La hija mayor del monarca de la Dinastía Tudor de Inglaterra, Enrique VIII y de Catalina de Aragón, subió al trono inglés en 1553 convirtiéndose de este modo en la tercera mujer que ascendía a tal condición, después de Matilde de Inglaterra y de Juana Grey, ostentando el título de soberana de Inglaterra e Irlanda.
Su llegada al trono anglosajón estuvo rodeada por todo tipo de argucias y suspicacias, debido a su condición católica que originó serias grietas en una sociedad cada vez más cercana al protestantismo.
En este sentido, pronto comenzó a abolir todas las reformas religiosas introducidas por su padre y, con el apoyo del Cardenal Reginald Pole, en 1554 consiguió doblegar a Inglaterra de nuevo a la disciplina papal.
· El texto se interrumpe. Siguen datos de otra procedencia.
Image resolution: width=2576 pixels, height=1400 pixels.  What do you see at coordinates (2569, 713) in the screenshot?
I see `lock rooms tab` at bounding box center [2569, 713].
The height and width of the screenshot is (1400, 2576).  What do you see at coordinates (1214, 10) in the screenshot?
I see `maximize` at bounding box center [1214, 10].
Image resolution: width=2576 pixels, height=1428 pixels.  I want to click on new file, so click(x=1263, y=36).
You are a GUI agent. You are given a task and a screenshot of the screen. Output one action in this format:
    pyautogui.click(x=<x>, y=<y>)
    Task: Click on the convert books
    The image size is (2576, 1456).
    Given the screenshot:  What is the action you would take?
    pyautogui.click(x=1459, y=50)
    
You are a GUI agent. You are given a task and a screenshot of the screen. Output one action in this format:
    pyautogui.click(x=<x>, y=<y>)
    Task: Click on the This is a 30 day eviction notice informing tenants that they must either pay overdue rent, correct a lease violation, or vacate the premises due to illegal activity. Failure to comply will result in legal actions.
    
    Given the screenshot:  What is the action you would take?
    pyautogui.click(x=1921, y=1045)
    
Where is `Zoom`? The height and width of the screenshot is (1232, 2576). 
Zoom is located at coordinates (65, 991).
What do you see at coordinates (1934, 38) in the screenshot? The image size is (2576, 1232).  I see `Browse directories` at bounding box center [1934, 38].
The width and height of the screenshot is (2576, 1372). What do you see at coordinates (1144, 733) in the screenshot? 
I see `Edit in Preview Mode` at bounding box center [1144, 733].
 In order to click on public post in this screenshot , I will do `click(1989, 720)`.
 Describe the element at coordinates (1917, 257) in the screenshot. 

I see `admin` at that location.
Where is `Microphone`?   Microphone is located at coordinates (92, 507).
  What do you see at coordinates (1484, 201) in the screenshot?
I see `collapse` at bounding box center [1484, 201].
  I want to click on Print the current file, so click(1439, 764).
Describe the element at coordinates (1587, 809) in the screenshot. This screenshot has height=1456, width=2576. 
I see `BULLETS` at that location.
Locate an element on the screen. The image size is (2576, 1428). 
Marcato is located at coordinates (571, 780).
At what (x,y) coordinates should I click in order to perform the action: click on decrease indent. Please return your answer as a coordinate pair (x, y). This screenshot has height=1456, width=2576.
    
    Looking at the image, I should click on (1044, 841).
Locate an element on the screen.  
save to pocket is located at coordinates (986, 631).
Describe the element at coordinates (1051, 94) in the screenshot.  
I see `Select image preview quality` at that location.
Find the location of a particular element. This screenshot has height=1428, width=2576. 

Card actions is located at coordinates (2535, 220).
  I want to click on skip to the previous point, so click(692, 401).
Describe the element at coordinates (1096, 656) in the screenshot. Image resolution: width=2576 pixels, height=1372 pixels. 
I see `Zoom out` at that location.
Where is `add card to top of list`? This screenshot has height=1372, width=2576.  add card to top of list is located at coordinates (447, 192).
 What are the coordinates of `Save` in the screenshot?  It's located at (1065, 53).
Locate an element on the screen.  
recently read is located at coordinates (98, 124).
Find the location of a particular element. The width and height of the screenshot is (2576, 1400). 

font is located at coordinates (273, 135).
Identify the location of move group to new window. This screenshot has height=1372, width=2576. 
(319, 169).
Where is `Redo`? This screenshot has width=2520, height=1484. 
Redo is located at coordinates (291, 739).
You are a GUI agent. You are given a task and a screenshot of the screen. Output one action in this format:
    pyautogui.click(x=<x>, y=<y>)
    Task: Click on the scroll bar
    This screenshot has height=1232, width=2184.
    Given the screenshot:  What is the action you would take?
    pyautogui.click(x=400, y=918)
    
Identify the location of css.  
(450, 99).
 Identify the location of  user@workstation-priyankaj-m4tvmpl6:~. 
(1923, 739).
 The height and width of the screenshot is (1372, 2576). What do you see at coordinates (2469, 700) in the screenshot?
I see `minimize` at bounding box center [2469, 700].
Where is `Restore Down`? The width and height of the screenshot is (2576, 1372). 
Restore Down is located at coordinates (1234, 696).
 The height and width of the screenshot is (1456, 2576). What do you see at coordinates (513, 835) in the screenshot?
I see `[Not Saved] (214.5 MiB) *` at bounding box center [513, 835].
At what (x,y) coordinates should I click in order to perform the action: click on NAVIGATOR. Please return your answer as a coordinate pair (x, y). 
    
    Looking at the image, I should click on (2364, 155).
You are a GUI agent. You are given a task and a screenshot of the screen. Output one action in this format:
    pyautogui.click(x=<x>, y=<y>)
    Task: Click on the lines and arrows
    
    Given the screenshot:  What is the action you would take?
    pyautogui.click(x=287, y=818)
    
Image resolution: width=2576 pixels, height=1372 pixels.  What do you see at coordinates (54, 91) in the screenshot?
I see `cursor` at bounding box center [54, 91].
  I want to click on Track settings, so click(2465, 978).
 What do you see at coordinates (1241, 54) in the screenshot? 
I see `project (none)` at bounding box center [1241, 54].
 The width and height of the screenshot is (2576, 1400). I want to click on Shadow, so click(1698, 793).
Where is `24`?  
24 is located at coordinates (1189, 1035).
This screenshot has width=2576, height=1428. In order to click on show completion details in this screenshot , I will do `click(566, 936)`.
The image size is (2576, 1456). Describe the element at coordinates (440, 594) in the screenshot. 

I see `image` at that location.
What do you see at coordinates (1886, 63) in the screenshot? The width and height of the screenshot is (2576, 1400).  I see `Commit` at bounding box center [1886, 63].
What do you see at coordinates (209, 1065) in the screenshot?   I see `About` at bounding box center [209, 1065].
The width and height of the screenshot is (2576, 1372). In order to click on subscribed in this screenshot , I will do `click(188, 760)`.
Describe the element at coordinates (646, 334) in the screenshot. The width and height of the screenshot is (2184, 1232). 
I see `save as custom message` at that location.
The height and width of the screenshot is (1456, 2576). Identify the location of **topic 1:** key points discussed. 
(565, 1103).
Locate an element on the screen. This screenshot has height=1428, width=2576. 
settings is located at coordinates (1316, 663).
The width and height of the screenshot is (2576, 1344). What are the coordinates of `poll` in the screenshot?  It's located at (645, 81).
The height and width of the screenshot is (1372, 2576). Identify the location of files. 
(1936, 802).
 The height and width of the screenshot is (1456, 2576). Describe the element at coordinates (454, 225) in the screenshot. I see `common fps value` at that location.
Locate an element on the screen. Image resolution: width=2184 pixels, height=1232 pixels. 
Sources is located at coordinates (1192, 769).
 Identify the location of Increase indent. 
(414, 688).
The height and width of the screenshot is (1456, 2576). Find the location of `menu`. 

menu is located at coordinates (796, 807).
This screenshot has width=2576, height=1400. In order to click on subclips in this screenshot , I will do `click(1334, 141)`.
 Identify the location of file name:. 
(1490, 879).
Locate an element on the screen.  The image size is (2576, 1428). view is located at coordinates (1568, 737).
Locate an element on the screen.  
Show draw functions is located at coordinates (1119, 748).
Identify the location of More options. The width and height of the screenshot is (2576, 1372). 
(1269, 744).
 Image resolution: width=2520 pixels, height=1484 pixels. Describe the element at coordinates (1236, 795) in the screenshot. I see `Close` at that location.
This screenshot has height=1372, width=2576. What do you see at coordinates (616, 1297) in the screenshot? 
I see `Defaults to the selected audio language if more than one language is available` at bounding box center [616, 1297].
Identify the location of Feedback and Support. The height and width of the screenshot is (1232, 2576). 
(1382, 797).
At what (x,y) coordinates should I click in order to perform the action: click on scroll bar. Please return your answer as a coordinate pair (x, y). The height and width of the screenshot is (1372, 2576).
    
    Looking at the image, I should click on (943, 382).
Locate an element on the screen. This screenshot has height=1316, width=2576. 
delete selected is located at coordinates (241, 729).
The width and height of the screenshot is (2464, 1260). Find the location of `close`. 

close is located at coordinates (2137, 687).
Fueron en estos momentos en los que la monarca se ganó el sobrenombre de “Bloody Mary” (“María, la sanguinaria”), ya que llegó a condenar a casi 300 religiosos opositores a sus reformas a morir en la hoguera durante el período que se conoce como “Persecuciones Marianas”.
Ese mismo año, y habiendo pasado a la Historia inglesa tradicional como una reina cruel y sangrienta, se casó con el heredero de la Corona española Felipe II, lo cual sirvió para avivar aún más el malestar del pueblo inglés: el matrimonio se veía como la principal alianza con el papado de Roma debido a que la monarquía hispana era una fiel aliada de éste.
Por si esto fuera poco, Felipe II tenía esperanzas de aislar a Francia mediante esta unión de facto con Inglaterra, hecho que no escapó a los británicos: enseguida se produjo una rebelión en Kent incitada por el embajador francés y que tenía a la cabeza de sus filas a Sir Thomas Wyatt, la cual fue aplastada y tuvo como consecuencia más directa una dura represalia, especialmente con las clases populares.
Cuatro años más tarde, en 1558 la soberana moría en Londres y su sucesora, Isabel I (fruto del matrimonio entre Enrique VIII y Ana Bolena), restablecería todas las reformas religiosas que había hecho su padre.